Land Disjunctions; A historical survey

Detta är en Master-uppsats från KTH/Fastigheter och byggande


Parcelling was a land divison institution that was used intensively in Sweden during the years 1827-1928. The parcelling consisted of one person selling a certain, decided piece of land to another. The deal was sealed with a simple contract. Whilst the seller was a member of the villages commonities and his land was assigned a quantity in the village, and he was bound to pay tax responding to that quantity, the sold parcel was not. In order not to reduce the land owners taxability, the buyer was therefore required to pay an annual fee to the seller.

This fee was to be approved by the county administration, and the buyer also had to apply for Title Deed to have the transfer approved. These approvals were for a long time the only points of control toward parcelling. Involvement of a land surveyor was not a required part of the parcelling process until year 1918.

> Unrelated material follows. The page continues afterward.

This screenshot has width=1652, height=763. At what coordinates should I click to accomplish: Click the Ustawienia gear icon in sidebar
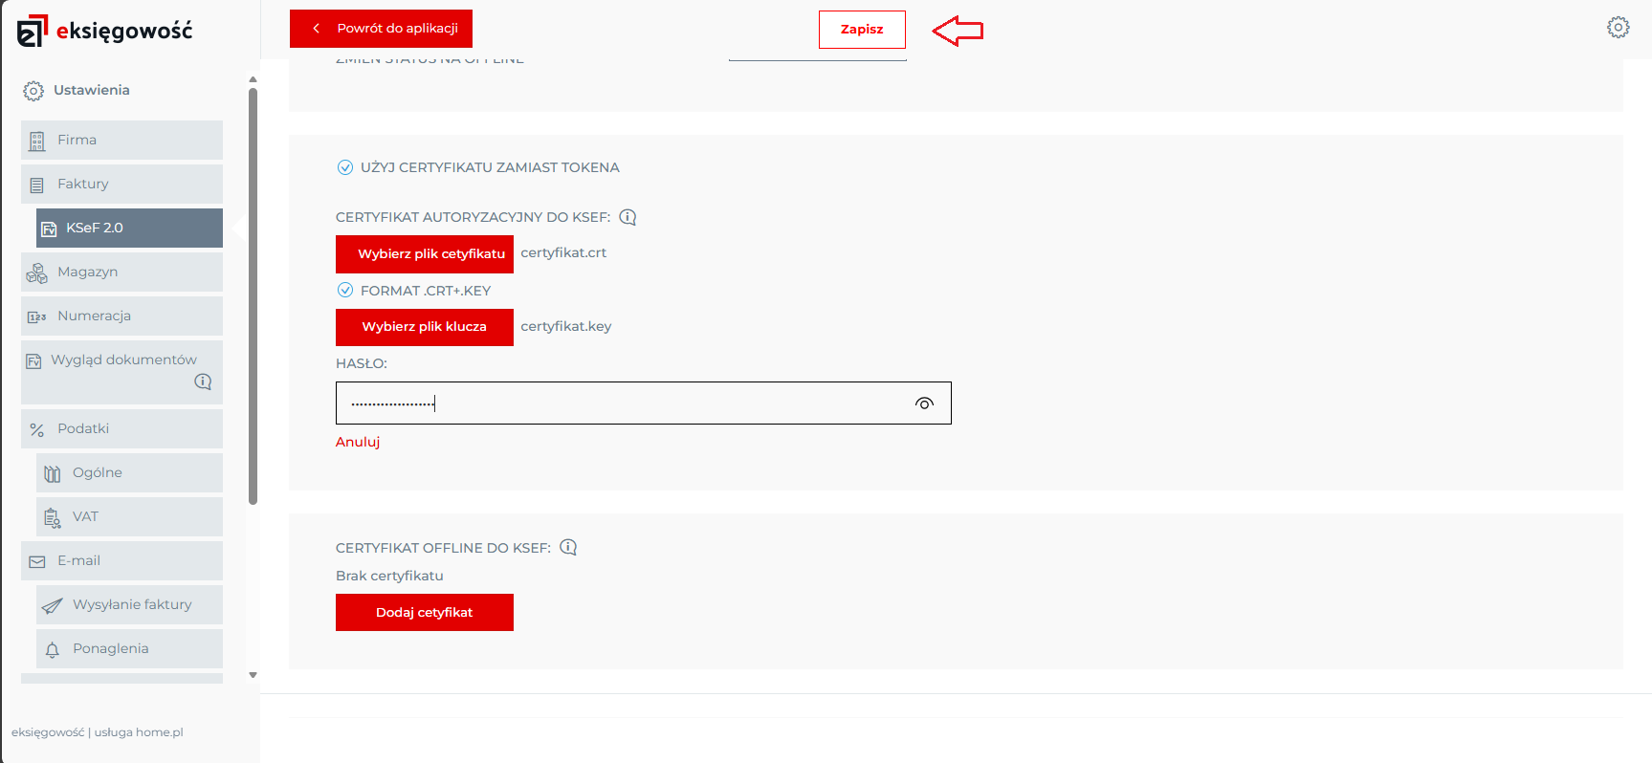click(33, 91)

Parcelling was terminated in 1928, but the parcels created before then are independent real estate units just like any other. This means that they sometimes are affected by land regulations and surveys just like any other real estate.

When investigating the contents of these parcels the contract, past claims and other factors shall be used, to search out the initial purpose of the transfer. The contract that seller and buyer signed is the main source of evidence.

Unfortunately, the contracts do not always answer the questions that may arise over time. Maps were not always made, and even when they were, they might have disappeared over time or simply be unspecific. What then remains are past claims and other circumstances to provide clues about what the purpose may once have been.

The questions that arise when a parcel is to be investigated often concern its borders, wether water was included, fishing rights as well as other rights and commonities. The issue of water for these parcels has been particularly contentious. Legal practice has concluded that there are no presumptions, although such have been suggested and sometimes applied. There are however a number of scenarios where water and fishing in principle can be considered to have been part of the transfer.